DESCRIPTION OF THE TASK ::
Select all lines in the records that include "computer".

┄┄┄┄┄┄┄┄┄┄

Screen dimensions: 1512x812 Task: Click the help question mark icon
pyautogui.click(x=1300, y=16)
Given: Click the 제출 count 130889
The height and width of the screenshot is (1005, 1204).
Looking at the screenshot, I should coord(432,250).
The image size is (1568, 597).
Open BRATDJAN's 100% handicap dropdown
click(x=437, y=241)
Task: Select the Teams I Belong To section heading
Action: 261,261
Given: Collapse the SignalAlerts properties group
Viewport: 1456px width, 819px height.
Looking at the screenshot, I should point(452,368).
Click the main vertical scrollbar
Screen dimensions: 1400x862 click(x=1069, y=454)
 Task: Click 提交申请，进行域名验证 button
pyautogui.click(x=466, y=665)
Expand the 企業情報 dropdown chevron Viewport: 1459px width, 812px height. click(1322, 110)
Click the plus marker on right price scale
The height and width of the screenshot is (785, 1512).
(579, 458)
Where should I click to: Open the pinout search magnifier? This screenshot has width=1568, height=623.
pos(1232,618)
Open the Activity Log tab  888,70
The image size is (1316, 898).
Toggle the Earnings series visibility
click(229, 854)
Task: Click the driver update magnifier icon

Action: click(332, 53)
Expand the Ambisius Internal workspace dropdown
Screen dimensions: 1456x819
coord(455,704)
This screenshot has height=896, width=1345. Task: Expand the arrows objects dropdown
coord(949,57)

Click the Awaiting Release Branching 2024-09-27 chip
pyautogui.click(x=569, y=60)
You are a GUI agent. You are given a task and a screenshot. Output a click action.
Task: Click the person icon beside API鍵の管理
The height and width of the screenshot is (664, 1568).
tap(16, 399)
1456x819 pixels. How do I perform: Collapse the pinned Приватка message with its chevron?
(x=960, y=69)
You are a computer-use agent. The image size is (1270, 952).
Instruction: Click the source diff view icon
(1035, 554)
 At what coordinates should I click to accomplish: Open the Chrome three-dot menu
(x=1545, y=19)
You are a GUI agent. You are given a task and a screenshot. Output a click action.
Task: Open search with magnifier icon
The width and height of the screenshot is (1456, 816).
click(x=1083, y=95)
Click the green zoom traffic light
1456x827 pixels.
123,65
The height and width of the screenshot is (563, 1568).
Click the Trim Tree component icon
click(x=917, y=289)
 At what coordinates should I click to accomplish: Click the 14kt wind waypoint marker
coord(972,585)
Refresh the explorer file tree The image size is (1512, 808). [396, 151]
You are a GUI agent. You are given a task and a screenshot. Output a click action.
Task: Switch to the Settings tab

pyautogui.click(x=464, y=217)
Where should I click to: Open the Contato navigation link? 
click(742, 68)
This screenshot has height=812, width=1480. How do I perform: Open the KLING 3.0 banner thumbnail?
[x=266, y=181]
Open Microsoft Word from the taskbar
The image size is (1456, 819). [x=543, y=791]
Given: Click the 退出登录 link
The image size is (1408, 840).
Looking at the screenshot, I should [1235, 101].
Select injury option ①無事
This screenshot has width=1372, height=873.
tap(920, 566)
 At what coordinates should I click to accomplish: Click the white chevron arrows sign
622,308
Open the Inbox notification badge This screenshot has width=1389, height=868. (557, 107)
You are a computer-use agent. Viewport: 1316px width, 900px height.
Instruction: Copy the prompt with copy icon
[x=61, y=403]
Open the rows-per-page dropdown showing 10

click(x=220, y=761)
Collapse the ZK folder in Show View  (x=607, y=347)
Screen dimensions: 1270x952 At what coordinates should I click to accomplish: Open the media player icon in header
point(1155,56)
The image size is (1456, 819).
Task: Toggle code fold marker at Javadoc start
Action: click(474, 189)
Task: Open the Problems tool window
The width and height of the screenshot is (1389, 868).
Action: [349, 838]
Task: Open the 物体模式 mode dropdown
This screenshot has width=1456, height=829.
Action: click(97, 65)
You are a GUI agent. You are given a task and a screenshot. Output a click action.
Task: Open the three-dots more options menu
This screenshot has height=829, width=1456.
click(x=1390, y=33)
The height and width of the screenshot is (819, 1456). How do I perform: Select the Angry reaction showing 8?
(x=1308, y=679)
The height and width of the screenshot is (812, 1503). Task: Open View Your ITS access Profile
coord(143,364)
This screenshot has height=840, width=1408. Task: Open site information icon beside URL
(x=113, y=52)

┄┄┄┄┄┄┄┄┄┄

COMPLETED TASK ::
You are a computer-use agent. The image size is (1270, 952).
You are a computer-use agent. Viewport: 1316px width, 900px height.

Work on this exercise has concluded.